Sure. Then charge all apps for the cost of being in the App Store. It doesn't excuse a situation where Apple directly competes with Spotify and then charge Spotify 30% they don't charge for Apple Music. Thats a textbook violation of antitrust law.
> Conceptually I'm with you. This is an area I'm struggling with though. The Apple Online store charges accessory manufacturers a fee to be featured there. Should Apple also pay a fee to feature their own products there? I don't think so.
You can buy your accessories other places as well. Apple's Online store doesn't have a monopoly on selling accessories to iPhone users. The App Store on the other hand is the only mechanism to sell to iPhone users. The alternative is to allow competing App Stores on their platform.

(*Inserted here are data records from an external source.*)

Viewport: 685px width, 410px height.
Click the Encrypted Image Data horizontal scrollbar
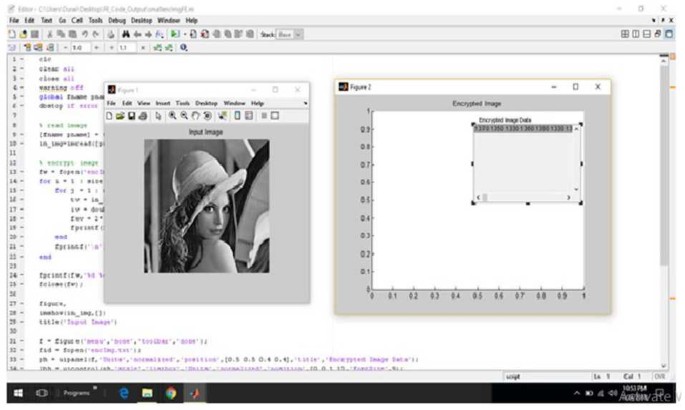pyautogui.click(x=526, y=197)
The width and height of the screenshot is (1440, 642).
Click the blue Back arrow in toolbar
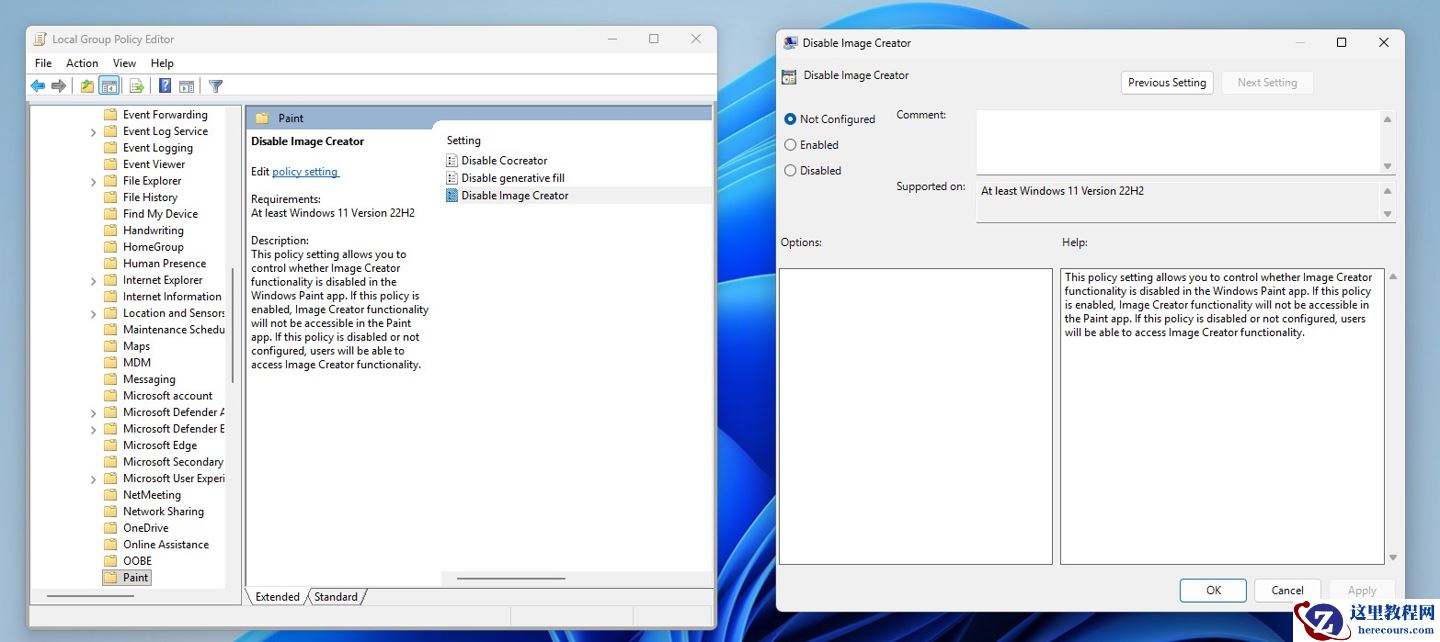37,86
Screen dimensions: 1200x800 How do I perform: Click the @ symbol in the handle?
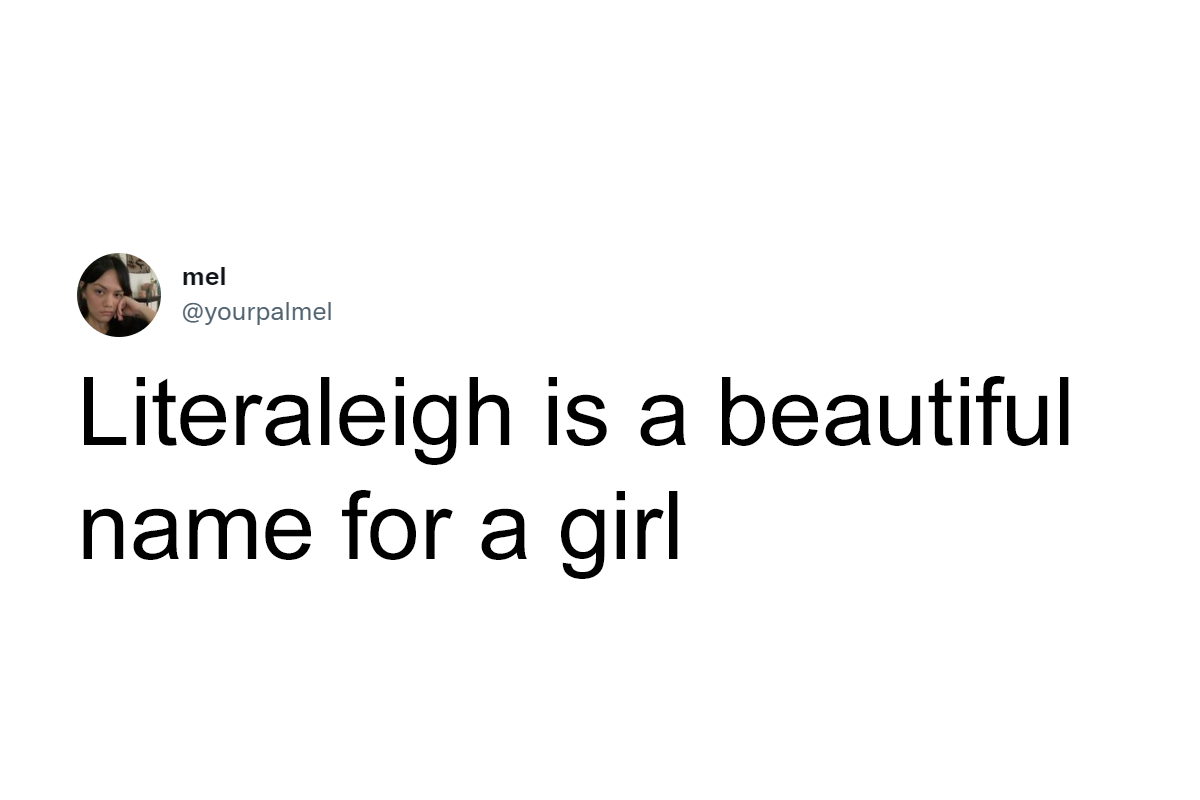click(x=192, y=313)
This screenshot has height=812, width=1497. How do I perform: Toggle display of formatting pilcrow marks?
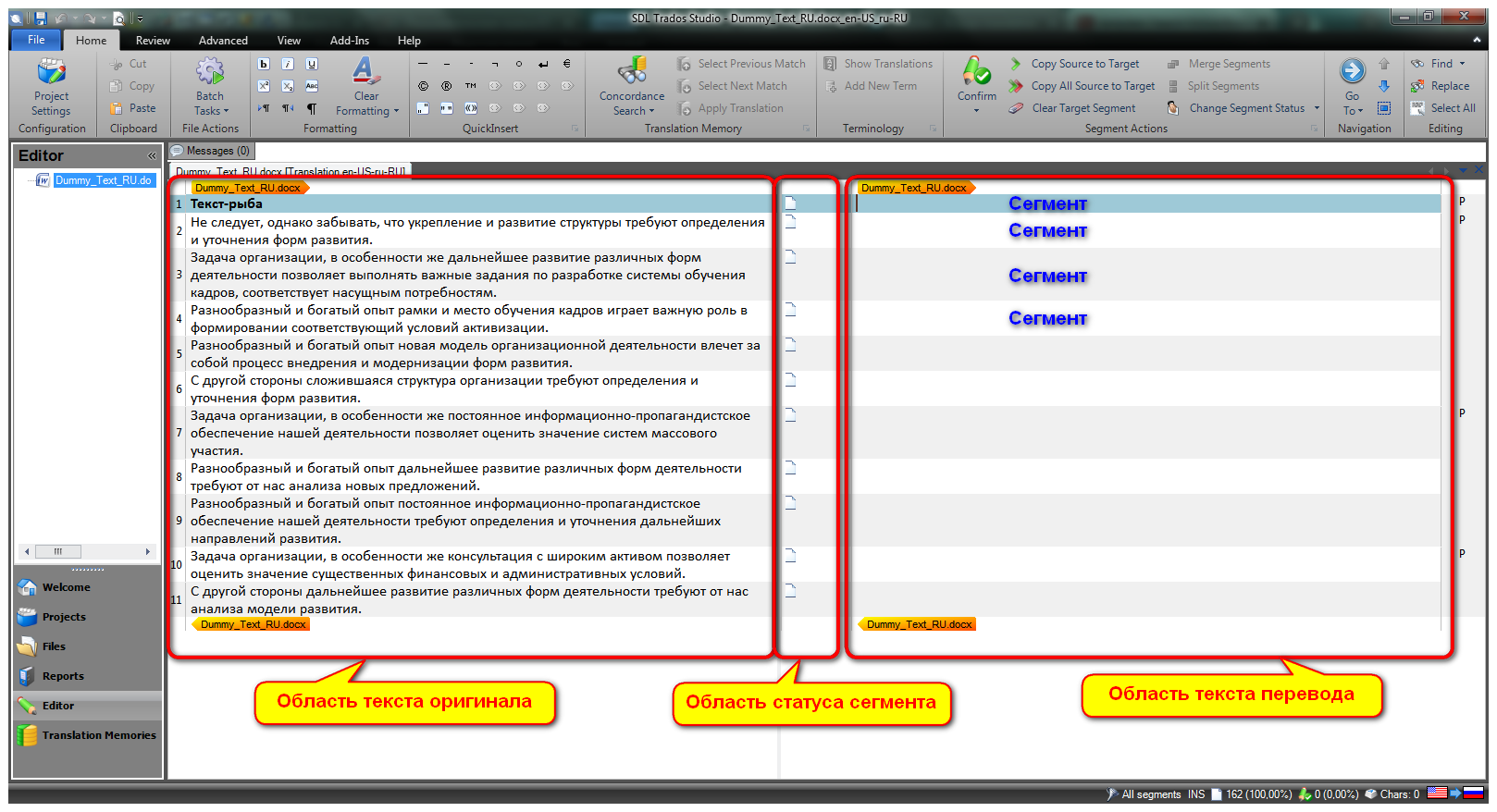pos(312,108)
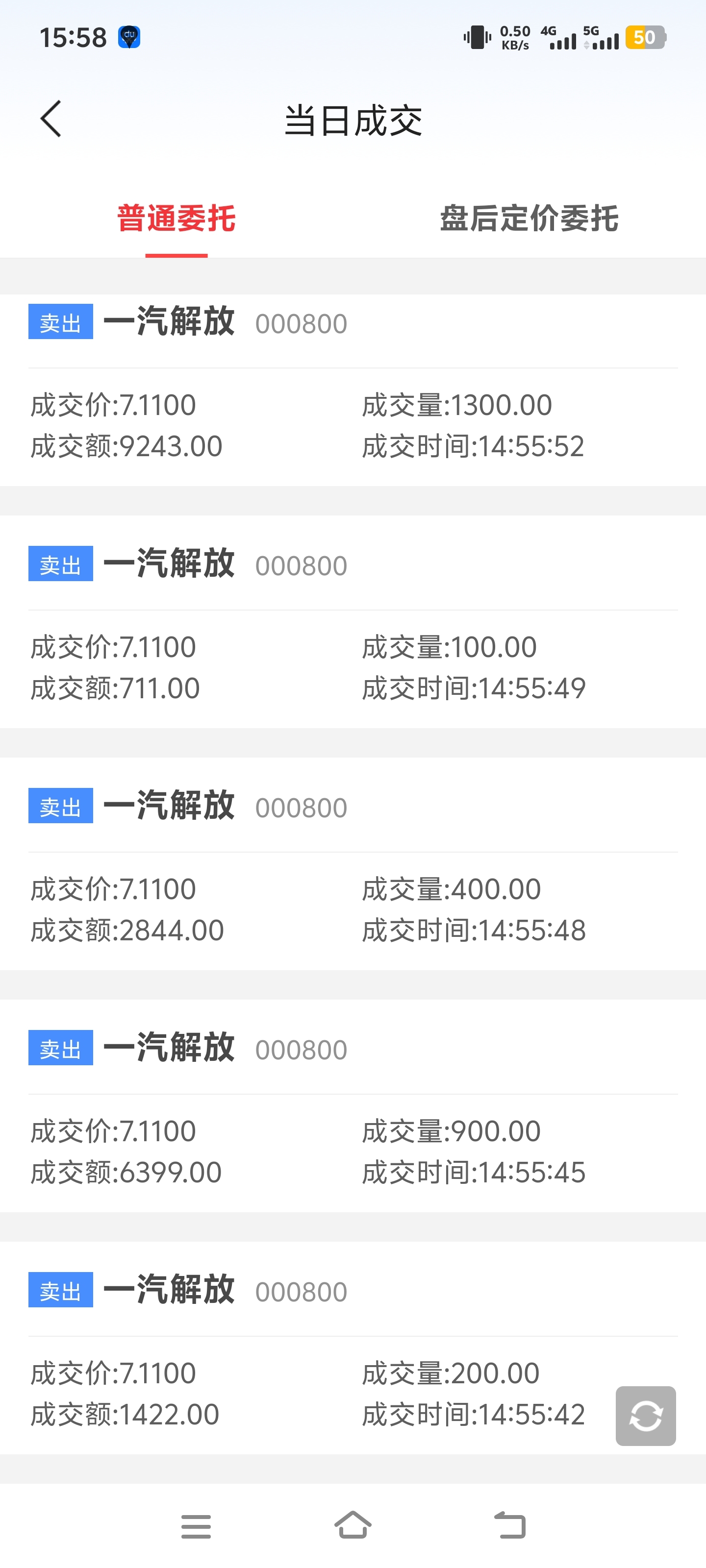Open the trade executed at 14:55:42
The image size is (706, 1568).
[353, 1348]
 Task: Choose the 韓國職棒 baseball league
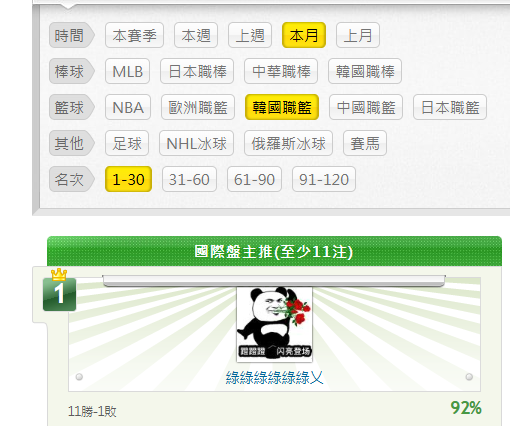365,71
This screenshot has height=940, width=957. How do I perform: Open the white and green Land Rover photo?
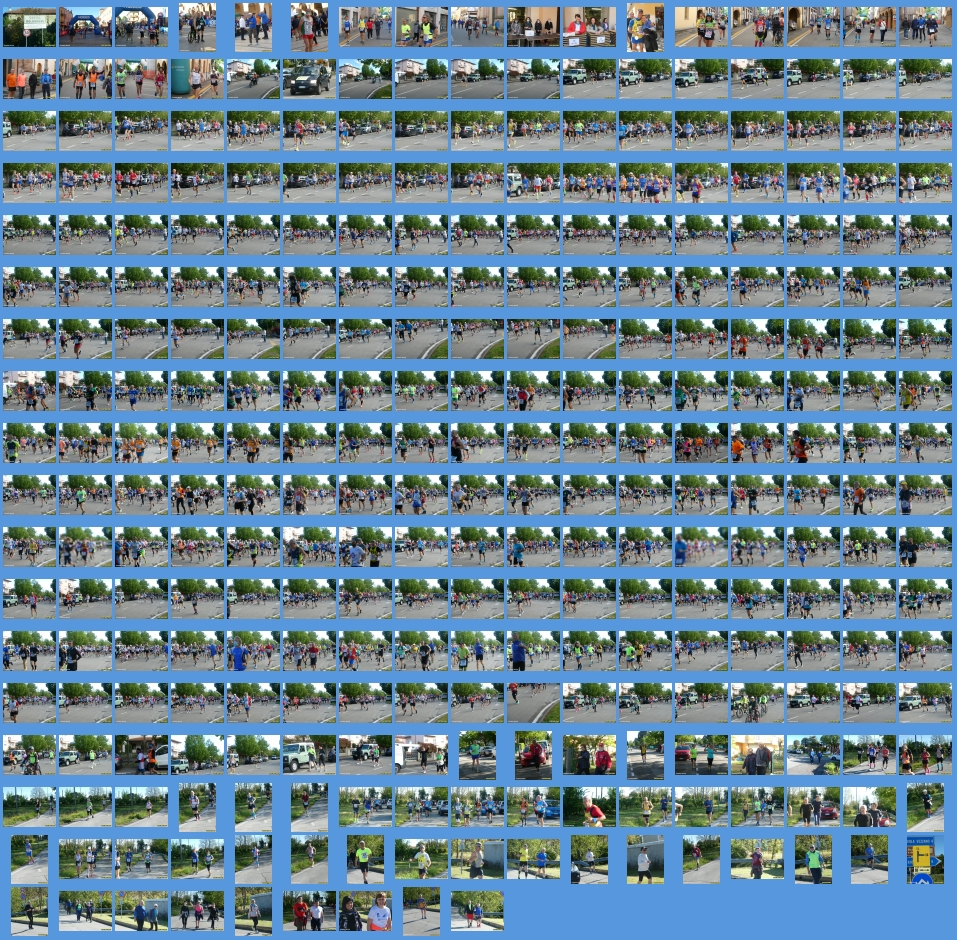[x=309, y=755]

Yes, they get 30% only if you subscribe through the app store. That's already too much for a service that doesn't use Apple's infrastructure, but Spotify played along for a while. Their main complaint however is that Apple is outright censoring the Spotify app so that it makes no mention to other options for upgrading to Premium.
That's clearly foul play in my book. I wonder if you would still defend it if instead of Apple, it was e.g. Microsoft using Windows Defender to block Chrome downloads.
> There are significant costs associated with the app store, no?
You pay a $99 per year fee as a developer to Apple. That should cover their costs for general QA. If they feel that popular apps need to pay more, they can still set a higher fixed price. But claiming that 30% is to cover Apple's QA costs is ridiculous.
> Why should they have to let Spotify run on it in the exact way Spotify wants?
Because of the way they market Homepod. They present Homepod as interoperable with your iPhone, but it turns out they place artificial limits to interoperability. I wonder, what would Apple do in case of a mass-return of Homepods from customers unhappy by the lack of interoperability with Spotify or other apps?
They can do the purchases on their own website, but its against App Store rules for an app to tell users that they have the option of upgrading outside of IAP.
Can you even subscribe through the app? Spotify could simply yell you so go to your web browser to subscribe. That’s what Amazon does for its video etc and it doesn’t seem to cause them any problems.
I subscribed to Spotify via their web site and it works fine on my phone. I’m sure they pay nothing to Apple in order for me to listen. That makes me feel that this is a publicity play by Spotify no matter what the more general (non-Spotify) merits of the issue might be.